-------- Texto para leitura

Leonardo Valle

Estudo, trabalho e cuidar dos filhos. A jornada tripla faz parte do dia a dia da estudante do curso de nutrição da Universidade de Brasília (UnB), Ketelin Dayany Oliveira Ribeiro (30). “O mais difícil foi saber com quem deixar o meu pequeno quando estivesse estudando e trabalhando, e conciliar as tarefas universitárias e os cuidados com ele. Tento ficar um tempo a mais na faculdade para não precisar levar coisas para casa. E, se estudo domingo, dedico o sábado a ele, e vice e versa”, relata.

Ketelin Dayany Oliveira Ribeiro e seu filho: dedicação para conciliar,
maternagem, trabalho e o curso diurno em nutrição (crédito: arquivo pessoal)

 

Já em Florianópolis (SC), Maria Lauri Prestes da Fonseca (39) enfrenta uma realidade igualmente cansativa. Indígena da região do Amazonas, ela entrou por cotas no curso de ciências sociais da Universidade Federal de Santa Catarina (UFSC), em 2011. Mãe de três filhas, ainda não conseguiu finalizar os estudos.

----------------
-------- Extrato dos dados

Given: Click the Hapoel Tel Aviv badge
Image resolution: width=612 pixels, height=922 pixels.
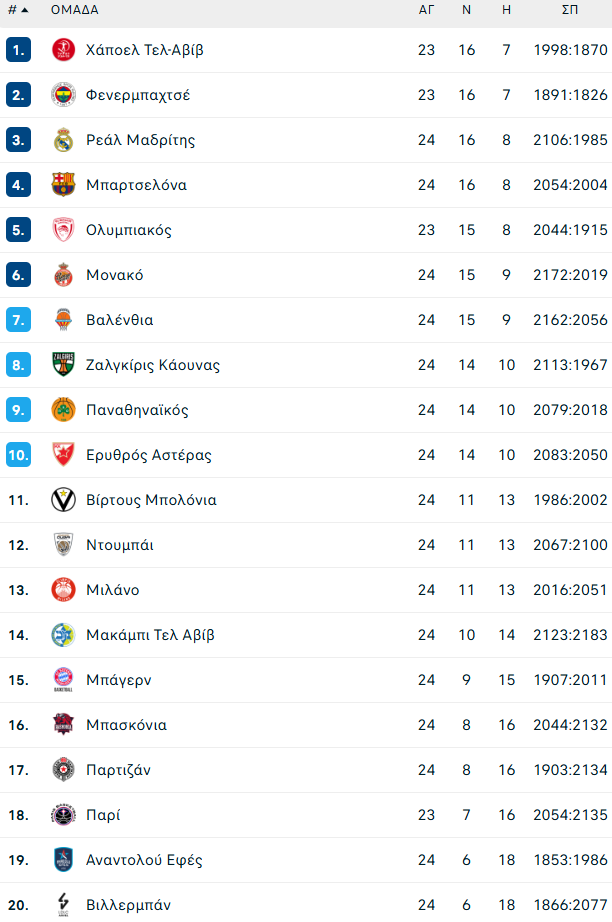Looking at the screenshot, I should pyautogui.click(x=63, y=50).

----------------

▸ Objetivo: Segundo o texto sobre estudantes que são mães, em que ano Maria Lauri Prestes da Fonseca entrou no curso de ciências sociais da UFSC? Não é preciso consultar os dados.

▸ Resposta do exercício: Em 2011.